§ Arbeitsauftrag 1:
Beantworte folgende Fragen zum Textausschnitt über Belgiens Kolonialvergangenheit im Kongo:
(a) In welchem Brüsseler Viertel erinnert der Black History Month an die koloniale Gewalt?
(b) In welchem Jahr erklärte Leopold II. den Kongo zu seiner Privatkolonie?
(c) Wie viele Tote nennen die Schätzungen?
§ Arbeitsauftrag 2: Schreibe die Fortsetzung des Textausschnitts über Belgiens Kolonialvergangenheit im Kongo, beginnend nach seinem letzten Satz.
___ Textausschnitt ___
In Brüssel wird viel über Menschenrechte in anderen Ländern gesprochen. Aber wie steht es um die eigene menschenverachtende Vergangenheit?

26. September 2025
Von Leopolds Schatten zu Europas Dschungel
Lesezeit: ca. 3 Minuten

Belgiens koloniale Aggression im Kongo

Achtzig Jahre nach dem Ende des Zweiten Weltkriegs pflegt Europa sein Selbstbild als moralischer Leuchtturm in einer zunehmend autoritären Welt. Doch ausgerechnet im Herzen dieses neuen „zivilisatorischen Europas“ liegt ein verdrängtes Kapitel, das dieses Bild ins Wanken bringt: Belgiens blutige Kolonialvergangenheit im Kongo. Ein Kapitel, das bis heute kaum aufgearbeitet ist, aber Millionen Menschen das Leben kostete – und dessen Echo bis in die Gegenwart reicht.

Im Brüsseler Viertel Matongé, einem Zentrum der afrikanischen Diaspora, erinnert der diesjährige Black History Month nicht nur an historische Gewalt, sondern an ihre andauernde Wirkung. Aktivisten, Historiker und Nachfahren der Opfer sprechen offen über das koloniale Erbe, das Belgien nie wirklich abgelegt hat. Im Mittelpunkt steht dabei eine Frage, die zunehmend lauter wird: Wie kann ein Staat, der im Namen der „Zivilisation“ ein ganzes Land ausgebeutet hat, sich heute als moralische Instanz inszenieren?

Terror im Namen der „Zivilisierung“

Der belgische Kolonialismus kam spät, aber mit brutaler Konsequenz. Nachdem Belgien 1830 als junge Nation noch keine kolonialen Ambitionen verwirklichen konnte, wurde unter Leopold II. das Tor zur sogenannten Zivilisierungsmission weit aufgestoßen. 1876 erklärte der Monarch den Kongo zu seiner Privatkolonie – dem „Kongo-Freistaat“ – ein Gebiet größer als ganz Westeuropa. Was folgte, war ein Terrorregime, das Ressourcen wie Elfenbein und Kautschuk unter Zwang abzog, und dabei über Leichen ging.

Unter dem Vorwand, die arabische Sklaverei bekämpfen zu wollen, errichtete Leopold ein System der Versklavung, Gewalt und Abschreckung. Amputationen, Geiselnahmen von Familienangehörigen, Massaker an Dörfern – all das gehörte zum Kalkül. Schätzungen sprechen von bis zu zehn Millionen Toten. Und bis heute erinnern Denkmäler in Brüssel an die angeblichen Heldentaten belgischer Soldaten, die „den Araber-Sklavenjäger vernichtet“ hätten – eine zynische Verdrehung der Geschichte.
___ Bereitgestellte Angaben ___
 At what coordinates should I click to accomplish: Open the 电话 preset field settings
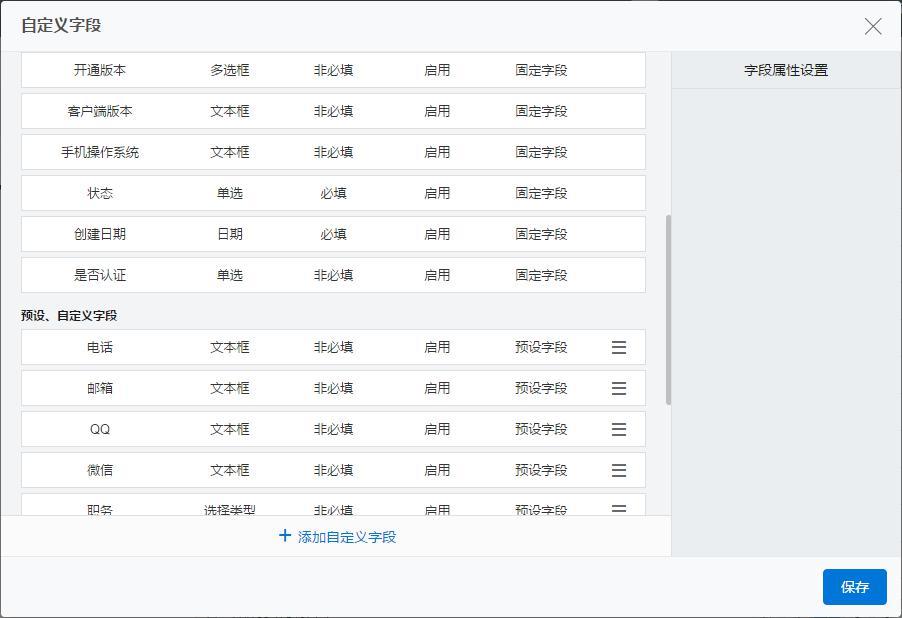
___
§ Endergebnis 1:
(a) Matongé
(b) 1876
(c) Bis zu zehn Millionen

§ Endergebnis 2:
Von der „Ordnung“ zur Intervention

1908, nach wachsendem internationalem Druck, übernahm der belgische Staat den Kongo offiziell. Doch auch unter staatlicher Kontrolle blieben Willkür, Rassismus und ökonomische Ausbeutung zentraler Bestandteil der Kolonialherrschaft. Die Schulen predigten Unterwürfigkeit, politische Organisationen wurden verboten, die wirtschaftliche Struktur blieb auf Ausbeutung zugeschnitten. Die Dekolonisation erfolgte nicht freiwillig, sondern unter Druck – und sie verlief katastrophal.

1960 wurde die Unabhängigkeit des Kongo verkündet. Belgien hinterließ einen Staat ohne politische Erfahrung, ohne funktionierende Verwaltung, mit künstlich gezogenen Grenzen und tiefen ethnischen Spaltungen. Patrice Lumumba, der charismatische Premierminister und Symbolfigur der afrikanischen Selbstbestimmung, wurde nur wenige Monate später ermordet – in einem Komplott, an dem auch belgische Akteure beteiligt waren. Seine Leiche wurde aufgelöst, seine Stimme zum Schweigen gebracht.

Was als Befreiung begann, endete im postkolonialen Chaos. Rebellengruppen, instabile Regierungen, wirtschaftliche Ausblutung – die Spätfolgen der kolonialen Ordnung sind bis heute sicht- und spürbar. Und während EU-Konzerne weiterhin Coltan, Kobalt und Gold aus dem Kongo beziehen, spricht man in Brüssel lieber von „Stabilisierung“ und „Partnerschaft“.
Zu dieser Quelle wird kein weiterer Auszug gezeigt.